インシデント発生を前提に考えるサイボウズのセキュリティ対策とは？（2/3 ページ）

[國谷武史，ITmedia]

インシデント予防に注力するCy-SIRT

　2011年に設置されたCy-SIRTは、社外の組織や専門家と連携してインシデントの予防と早期の検知・解決、被害の最小化を目的に活動する部門横断型の仮想組織になる。「CSIRT（コンピュータセキュリティインシデント対応チーム）の中には専門部署として活動しているとこともあるが、Cy-SIRTは組織図に掲載されないバーチャルチーム。製品を含むより広いセキュリティ問題に取り組んでいる」（グローバル開発本部品質保証部 Cy-SIRT事務局担当の伊藤彰嗣氏）

Cy-SIRTの連携イメージ

　Cy-SIRTの源流は、2006年に設立した同社製品のセキュリティ問題に対応する「Product SIRT」。山本氏によれば、Product SIRTは当時に外部のセキュリティ専門家から脆弱性情報の公開が適切になされていないとの指摘を受けて発足した。これを契機に同社内でのセキュリティ意識が以前よりも高まり、2011年にクラウドサービス「cybozu.com」のリリースに合わせてCy-SIRTに機能強化されたという。

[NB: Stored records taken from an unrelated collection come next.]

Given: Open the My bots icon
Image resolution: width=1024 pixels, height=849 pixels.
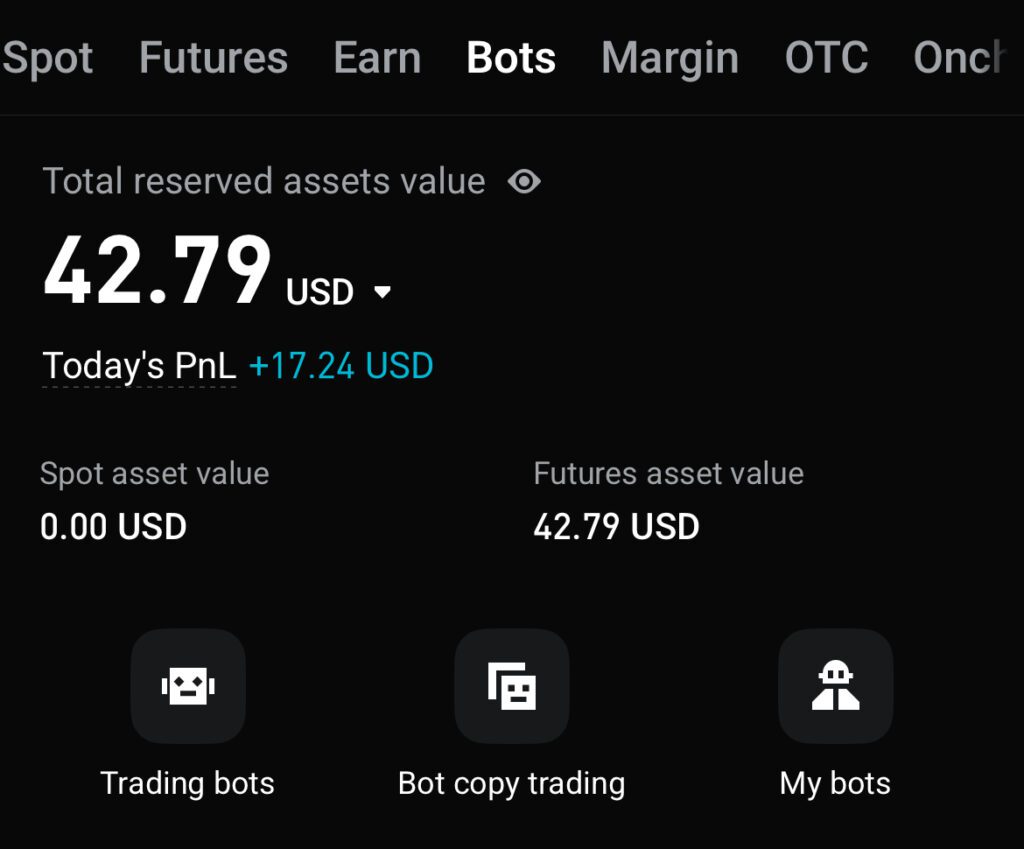Looking at the screenshot, I should pyautogui.click(x=835, y=686).
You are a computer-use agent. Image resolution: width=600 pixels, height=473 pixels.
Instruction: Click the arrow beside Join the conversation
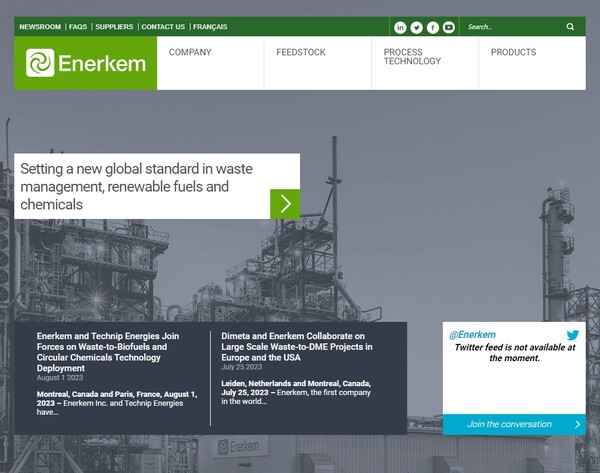click(x=577, y=424)
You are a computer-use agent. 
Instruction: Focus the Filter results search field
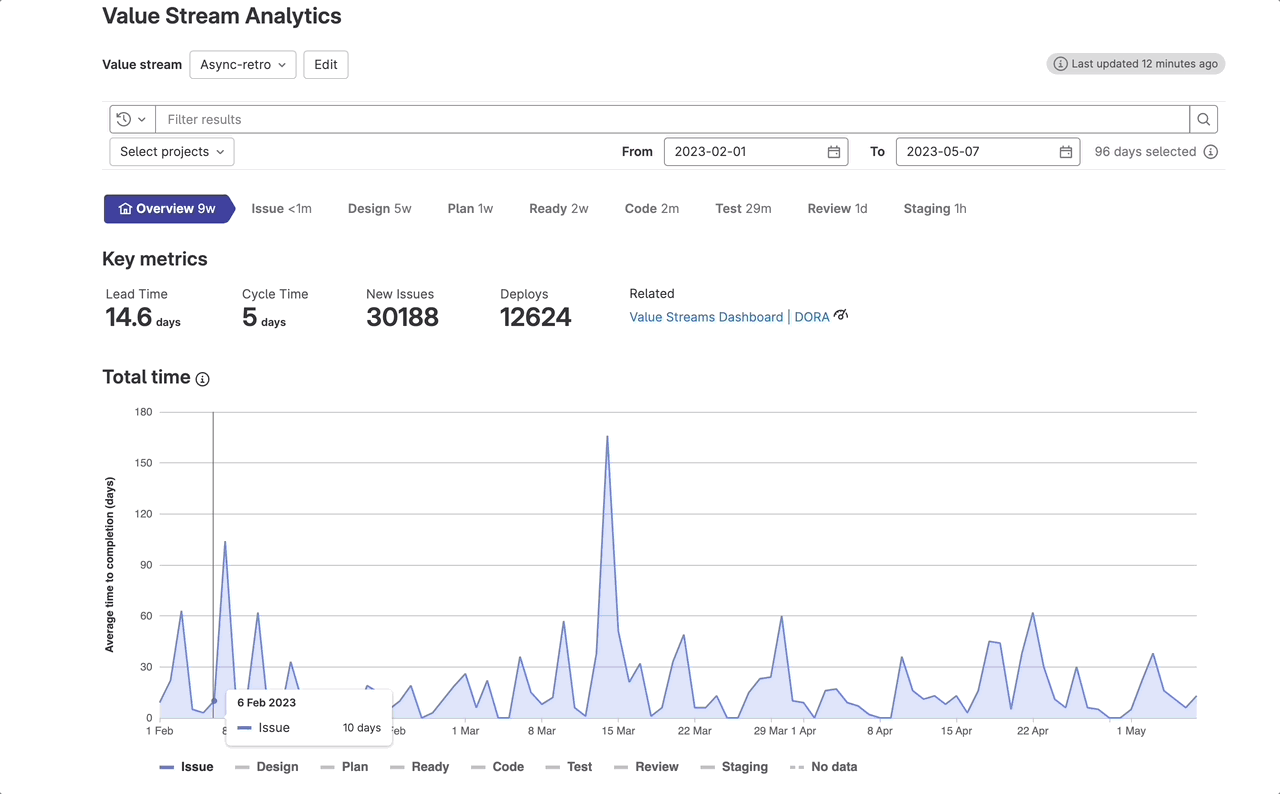click(670, 119)
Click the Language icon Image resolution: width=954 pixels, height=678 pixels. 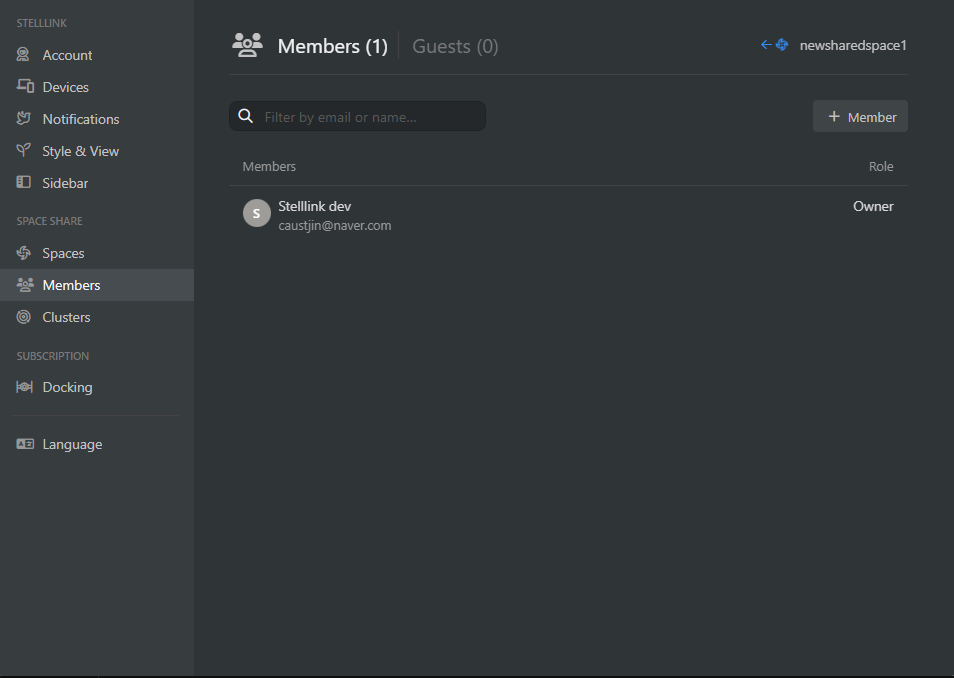(25, 444)
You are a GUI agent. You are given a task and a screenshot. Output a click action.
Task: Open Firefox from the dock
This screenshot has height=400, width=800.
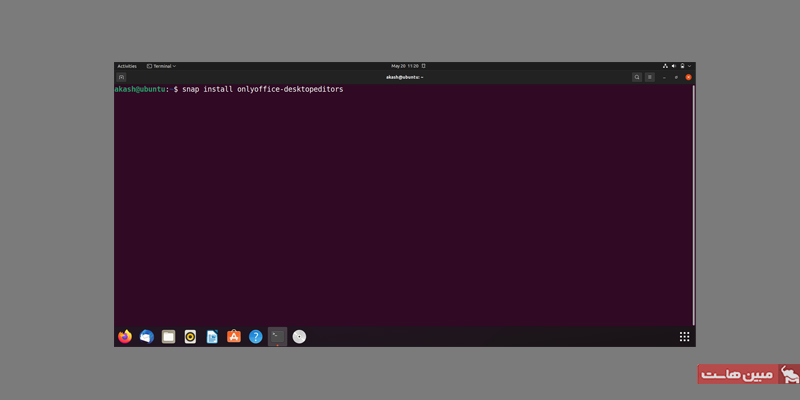coord(125,337)
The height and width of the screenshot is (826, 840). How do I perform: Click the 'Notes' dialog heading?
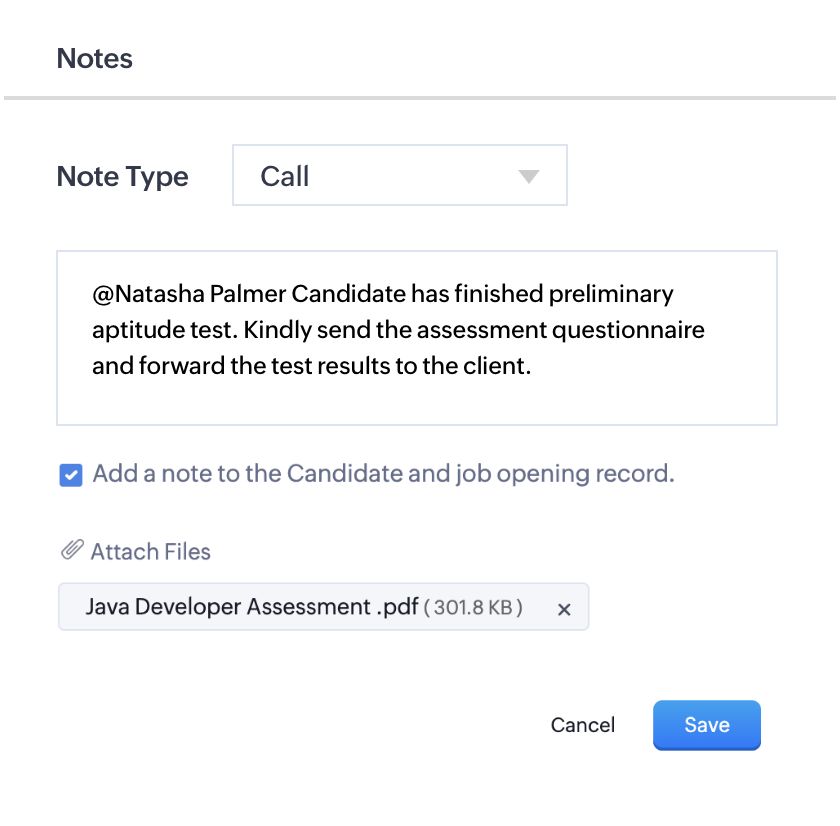click(x=95, y=58)
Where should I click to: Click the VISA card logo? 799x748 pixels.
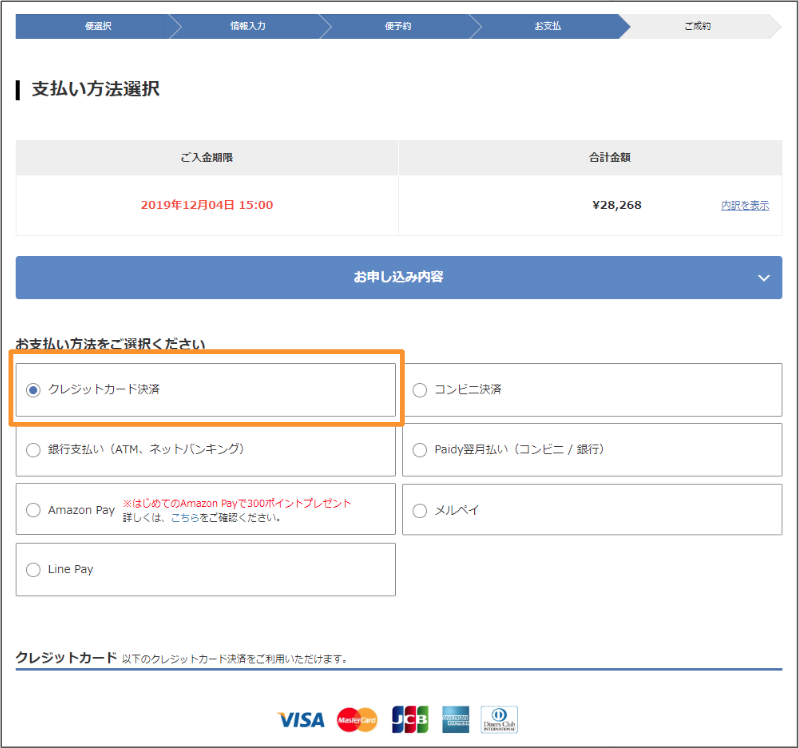[x=301, y=719]
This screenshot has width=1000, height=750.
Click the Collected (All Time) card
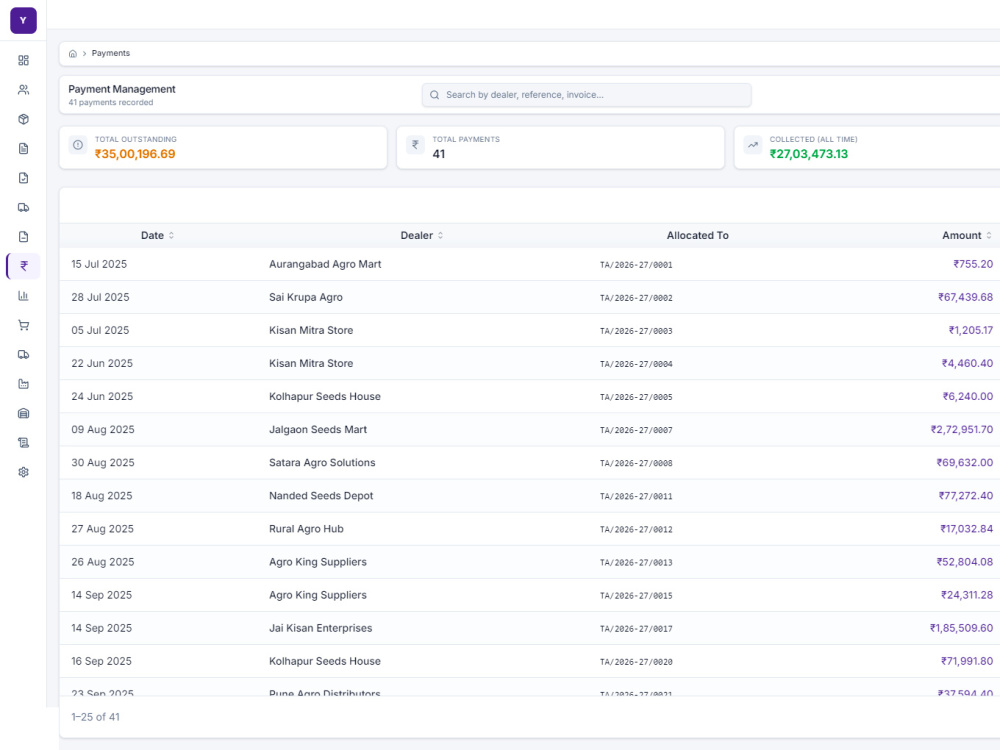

　現在のメンバーは山本氏のほかに、開発部長と品質保証部長、サイボウズ・ラボ担当者の4人を中心に、事務局担当として伊藤氏と兼任2人の3人による計7人体制となっている。当初は実質的に1人でセキュリティ情報の収集をメインに活動していたが、活動範囲の広がりで人員が増え、事務局を必要とする規模にまでなった。

グローバル開発本部品質保証部の伊藤彰嗣氏

　「立ち上げ当初はcybozu.comプロジェクトの中でCSIRTを名乗って活動していた。当社の場合、小さく始めて少しずつ活動を広げるようにしたのが良かった点。JPCERT コーディネーションセンター（JPCERT/CC）や日本シーサート協議会、ENISAなど海外のセキュリティ機関のベストプラクティスを参考にしている」（伊藤氏）

　日々の活動では特にインシデントの予防に重点を置く。cybozu.comなどのITサービスを提供している立場からも、脆弱性などの問題がユーザーのセキュリティリスクに直結しかねないためであり、一般に公開している「脆弱性情報ハンドリングポリシー」に基づいて脆弱性対応にあたる。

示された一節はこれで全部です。